The Division expressed its concern that executive compensation levels have risen artificially in recent years, despite the enactment of “intermediate sanctions” rules and regulations under Internal Revenue Code Section 4958 several years ago. Under its authority to enforce the due application of charitable funds, the Division will increase its review of organization practices for setting executive compensation levels. The Division plans to require “significantly more expansive and robust reporting requirements for large health care organizations.” The Division will require calendar year reporting for all affected organizations by March 1 of the subsequent year, starting in 2010. Large health care organizations will need to report a variety of information, including, for example, the decision-making process and rationale for executive compensation and how performance bonuses “promote fiscal health and charitable mission.”
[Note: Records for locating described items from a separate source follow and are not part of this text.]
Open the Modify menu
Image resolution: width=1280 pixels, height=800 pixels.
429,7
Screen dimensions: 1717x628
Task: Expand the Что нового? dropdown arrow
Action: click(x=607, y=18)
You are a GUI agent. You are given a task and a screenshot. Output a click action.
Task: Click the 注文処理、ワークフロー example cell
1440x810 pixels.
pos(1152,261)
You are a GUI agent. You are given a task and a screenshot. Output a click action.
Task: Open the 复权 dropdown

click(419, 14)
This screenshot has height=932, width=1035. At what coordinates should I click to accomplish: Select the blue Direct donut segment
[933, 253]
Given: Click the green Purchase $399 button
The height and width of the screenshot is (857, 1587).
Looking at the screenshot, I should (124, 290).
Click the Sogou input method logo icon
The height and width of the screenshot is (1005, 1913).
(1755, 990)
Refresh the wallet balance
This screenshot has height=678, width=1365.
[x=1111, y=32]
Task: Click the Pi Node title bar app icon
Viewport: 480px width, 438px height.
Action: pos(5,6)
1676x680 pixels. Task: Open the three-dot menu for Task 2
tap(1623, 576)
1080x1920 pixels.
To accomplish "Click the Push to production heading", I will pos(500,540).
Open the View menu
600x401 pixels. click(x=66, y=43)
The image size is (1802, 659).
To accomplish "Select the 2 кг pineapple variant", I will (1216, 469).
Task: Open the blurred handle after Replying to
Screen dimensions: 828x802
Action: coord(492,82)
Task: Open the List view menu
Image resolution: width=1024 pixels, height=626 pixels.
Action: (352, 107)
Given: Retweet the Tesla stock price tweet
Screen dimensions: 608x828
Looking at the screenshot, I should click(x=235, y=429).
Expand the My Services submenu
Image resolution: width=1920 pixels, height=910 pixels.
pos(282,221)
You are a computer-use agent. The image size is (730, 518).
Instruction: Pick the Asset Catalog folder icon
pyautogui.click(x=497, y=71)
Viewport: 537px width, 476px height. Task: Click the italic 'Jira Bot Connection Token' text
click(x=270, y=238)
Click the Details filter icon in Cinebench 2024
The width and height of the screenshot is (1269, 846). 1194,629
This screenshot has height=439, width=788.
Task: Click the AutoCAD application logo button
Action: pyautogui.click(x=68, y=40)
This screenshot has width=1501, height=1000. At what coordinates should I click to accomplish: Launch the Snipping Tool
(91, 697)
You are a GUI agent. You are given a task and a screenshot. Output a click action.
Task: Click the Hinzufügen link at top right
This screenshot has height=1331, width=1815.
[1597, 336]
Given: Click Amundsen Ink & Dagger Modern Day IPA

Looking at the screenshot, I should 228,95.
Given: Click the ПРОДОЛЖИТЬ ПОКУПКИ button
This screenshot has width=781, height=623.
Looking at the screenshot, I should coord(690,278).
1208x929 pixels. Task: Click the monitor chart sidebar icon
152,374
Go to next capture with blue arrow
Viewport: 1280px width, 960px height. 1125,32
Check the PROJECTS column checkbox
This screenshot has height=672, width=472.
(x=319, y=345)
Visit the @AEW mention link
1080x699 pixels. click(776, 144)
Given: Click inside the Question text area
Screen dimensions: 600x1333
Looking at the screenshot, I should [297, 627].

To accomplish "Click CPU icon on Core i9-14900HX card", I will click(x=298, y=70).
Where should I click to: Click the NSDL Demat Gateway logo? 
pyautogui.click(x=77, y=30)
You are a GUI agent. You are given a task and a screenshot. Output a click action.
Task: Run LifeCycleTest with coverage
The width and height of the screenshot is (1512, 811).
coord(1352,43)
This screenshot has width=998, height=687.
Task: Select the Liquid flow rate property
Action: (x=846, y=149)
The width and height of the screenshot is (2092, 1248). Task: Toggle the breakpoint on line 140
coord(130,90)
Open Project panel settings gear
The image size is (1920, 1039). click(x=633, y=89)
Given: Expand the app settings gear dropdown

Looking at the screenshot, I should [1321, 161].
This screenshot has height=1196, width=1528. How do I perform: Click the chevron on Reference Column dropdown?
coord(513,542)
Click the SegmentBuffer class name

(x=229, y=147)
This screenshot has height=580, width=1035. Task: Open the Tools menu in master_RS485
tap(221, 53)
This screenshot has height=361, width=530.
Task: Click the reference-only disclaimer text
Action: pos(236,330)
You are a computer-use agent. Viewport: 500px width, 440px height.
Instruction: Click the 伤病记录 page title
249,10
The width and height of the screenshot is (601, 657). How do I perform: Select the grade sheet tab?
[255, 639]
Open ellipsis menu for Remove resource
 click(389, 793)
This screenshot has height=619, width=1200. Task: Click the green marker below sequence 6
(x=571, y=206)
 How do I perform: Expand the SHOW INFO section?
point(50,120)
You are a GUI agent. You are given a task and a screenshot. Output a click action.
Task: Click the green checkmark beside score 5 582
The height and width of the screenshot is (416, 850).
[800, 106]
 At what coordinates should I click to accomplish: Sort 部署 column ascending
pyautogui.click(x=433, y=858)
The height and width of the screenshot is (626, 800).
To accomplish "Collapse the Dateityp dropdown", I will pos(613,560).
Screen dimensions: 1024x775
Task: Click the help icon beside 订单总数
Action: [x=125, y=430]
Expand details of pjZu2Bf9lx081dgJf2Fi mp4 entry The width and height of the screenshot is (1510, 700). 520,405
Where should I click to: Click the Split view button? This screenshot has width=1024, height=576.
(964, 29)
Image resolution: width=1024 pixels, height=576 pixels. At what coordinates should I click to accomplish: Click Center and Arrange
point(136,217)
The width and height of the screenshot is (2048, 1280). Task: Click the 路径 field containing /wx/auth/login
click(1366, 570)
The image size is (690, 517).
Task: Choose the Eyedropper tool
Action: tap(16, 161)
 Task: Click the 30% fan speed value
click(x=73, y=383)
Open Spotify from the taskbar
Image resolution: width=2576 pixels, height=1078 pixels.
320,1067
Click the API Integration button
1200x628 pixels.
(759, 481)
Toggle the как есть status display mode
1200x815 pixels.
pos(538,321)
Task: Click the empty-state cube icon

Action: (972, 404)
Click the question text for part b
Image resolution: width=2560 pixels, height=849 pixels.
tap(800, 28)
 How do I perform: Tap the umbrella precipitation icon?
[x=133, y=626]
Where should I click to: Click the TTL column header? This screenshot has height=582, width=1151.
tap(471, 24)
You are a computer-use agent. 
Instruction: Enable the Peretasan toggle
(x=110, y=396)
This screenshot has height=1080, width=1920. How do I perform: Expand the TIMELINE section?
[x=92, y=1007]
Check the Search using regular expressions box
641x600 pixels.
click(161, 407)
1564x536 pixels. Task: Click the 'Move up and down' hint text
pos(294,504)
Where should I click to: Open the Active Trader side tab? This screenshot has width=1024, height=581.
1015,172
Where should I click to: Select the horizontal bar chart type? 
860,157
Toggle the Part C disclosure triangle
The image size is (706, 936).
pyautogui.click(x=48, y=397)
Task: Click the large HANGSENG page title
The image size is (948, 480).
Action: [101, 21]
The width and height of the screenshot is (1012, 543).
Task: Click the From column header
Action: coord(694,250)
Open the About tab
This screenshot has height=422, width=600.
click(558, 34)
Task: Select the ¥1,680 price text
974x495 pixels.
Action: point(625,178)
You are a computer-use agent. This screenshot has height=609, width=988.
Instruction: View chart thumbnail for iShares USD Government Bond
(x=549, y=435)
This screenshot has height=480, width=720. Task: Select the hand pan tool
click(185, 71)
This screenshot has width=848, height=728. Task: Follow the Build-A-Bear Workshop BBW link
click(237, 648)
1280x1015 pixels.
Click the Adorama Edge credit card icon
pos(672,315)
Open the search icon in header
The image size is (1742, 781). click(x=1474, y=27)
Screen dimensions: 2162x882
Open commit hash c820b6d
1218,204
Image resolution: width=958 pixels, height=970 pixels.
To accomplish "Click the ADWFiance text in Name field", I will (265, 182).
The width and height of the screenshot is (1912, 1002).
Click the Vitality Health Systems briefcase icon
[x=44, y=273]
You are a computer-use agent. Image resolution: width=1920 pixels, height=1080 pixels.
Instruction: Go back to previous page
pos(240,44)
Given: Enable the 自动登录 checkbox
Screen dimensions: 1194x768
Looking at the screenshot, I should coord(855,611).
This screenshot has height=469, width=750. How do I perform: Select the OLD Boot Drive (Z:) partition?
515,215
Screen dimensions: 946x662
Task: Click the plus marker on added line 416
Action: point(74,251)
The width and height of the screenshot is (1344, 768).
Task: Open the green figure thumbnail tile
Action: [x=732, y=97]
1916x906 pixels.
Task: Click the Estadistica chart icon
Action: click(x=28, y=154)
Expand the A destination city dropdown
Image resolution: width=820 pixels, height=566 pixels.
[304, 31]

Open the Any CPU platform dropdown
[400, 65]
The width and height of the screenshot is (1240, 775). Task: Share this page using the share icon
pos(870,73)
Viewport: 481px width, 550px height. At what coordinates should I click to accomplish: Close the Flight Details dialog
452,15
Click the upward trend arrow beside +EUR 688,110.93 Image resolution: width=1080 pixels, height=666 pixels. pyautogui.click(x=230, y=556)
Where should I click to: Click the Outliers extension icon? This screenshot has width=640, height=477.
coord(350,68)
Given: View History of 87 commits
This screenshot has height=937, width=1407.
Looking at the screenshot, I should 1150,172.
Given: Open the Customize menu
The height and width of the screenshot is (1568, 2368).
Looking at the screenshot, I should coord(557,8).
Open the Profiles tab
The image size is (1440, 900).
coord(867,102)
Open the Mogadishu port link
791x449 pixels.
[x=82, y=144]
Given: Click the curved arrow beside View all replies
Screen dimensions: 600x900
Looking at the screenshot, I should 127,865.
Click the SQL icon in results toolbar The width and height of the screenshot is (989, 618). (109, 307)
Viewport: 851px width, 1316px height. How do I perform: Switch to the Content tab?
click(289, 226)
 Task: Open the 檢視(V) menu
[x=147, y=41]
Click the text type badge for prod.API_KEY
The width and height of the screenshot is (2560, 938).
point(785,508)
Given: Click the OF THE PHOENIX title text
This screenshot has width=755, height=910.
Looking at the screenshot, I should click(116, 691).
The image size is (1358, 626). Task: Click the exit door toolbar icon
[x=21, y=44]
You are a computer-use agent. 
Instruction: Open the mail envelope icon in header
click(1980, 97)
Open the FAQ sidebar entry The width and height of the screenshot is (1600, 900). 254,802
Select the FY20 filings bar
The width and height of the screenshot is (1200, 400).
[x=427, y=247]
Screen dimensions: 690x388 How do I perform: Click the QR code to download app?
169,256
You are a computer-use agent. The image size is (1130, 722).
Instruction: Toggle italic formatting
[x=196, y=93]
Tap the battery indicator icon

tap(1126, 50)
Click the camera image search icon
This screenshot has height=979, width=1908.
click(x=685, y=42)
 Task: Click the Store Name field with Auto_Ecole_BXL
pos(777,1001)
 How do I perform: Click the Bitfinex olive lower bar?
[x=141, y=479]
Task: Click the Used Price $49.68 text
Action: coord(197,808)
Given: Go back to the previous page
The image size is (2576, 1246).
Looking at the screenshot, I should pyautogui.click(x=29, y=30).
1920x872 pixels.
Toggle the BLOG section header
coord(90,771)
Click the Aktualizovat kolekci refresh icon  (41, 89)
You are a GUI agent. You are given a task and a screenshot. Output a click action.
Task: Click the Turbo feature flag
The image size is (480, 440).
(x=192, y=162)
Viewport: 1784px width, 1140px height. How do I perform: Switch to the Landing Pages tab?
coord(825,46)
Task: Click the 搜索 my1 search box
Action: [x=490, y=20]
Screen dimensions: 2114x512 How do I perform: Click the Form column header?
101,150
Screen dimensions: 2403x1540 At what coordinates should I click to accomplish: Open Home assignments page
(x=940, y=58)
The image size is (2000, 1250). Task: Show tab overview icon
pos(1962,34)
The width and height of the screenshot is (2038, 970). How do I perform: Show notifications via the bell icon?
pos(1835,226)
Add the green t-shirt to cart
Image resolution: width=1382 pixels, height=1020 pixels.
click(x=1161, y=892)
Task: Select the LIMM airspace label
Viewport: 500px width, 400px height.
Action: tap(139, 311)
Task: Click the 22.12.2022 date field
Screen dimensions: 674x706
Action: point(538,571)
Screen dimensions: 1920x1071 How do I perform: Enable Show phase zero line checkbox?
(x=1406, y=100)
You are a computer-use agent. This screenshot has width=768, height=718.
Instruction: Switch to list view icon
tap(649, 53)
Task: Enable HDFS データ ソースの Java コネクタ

In addition to executive compensation, the Division is reviewing the practice at four health care insurers of compensating independent board members. The Division stated that because the practice is rare and may compromise a director’s independence, it requires “a clear and convincing case.”
The Division stated that its initial focus is on the health care sector, due in part to concerns about the rising costs of health care. The Division anticipates that it may expand its review and its reporting requirements to other nonprofit sectors. The broader implications are clear, however, even without the Division’s formal investigation of other sectors. It is evident from the initiative described yesterday [.pdf] that the Division is not sympathetic to high compensation established substantially in reliance on comparable compensation studies supplied by consultants. However, the Division explicitly acknowledged that nonprofit organizations draw executives from the commercial market and that the Division does not mean to substitute its judgment for that of active boards of directors. The Division expects an organization’s board of directors to be engaged and thoughtful in the process and in reaching its conclusion.
In light of this new initiative and prior guidance issued [.pdf] by the Division, as well as a broader concern nationally about executive compensation, all nonprofit organizations are well-advised to evaluate their processes and conclusions for executive and director compensation to determine whether such compensation is indeed fair and reasonable.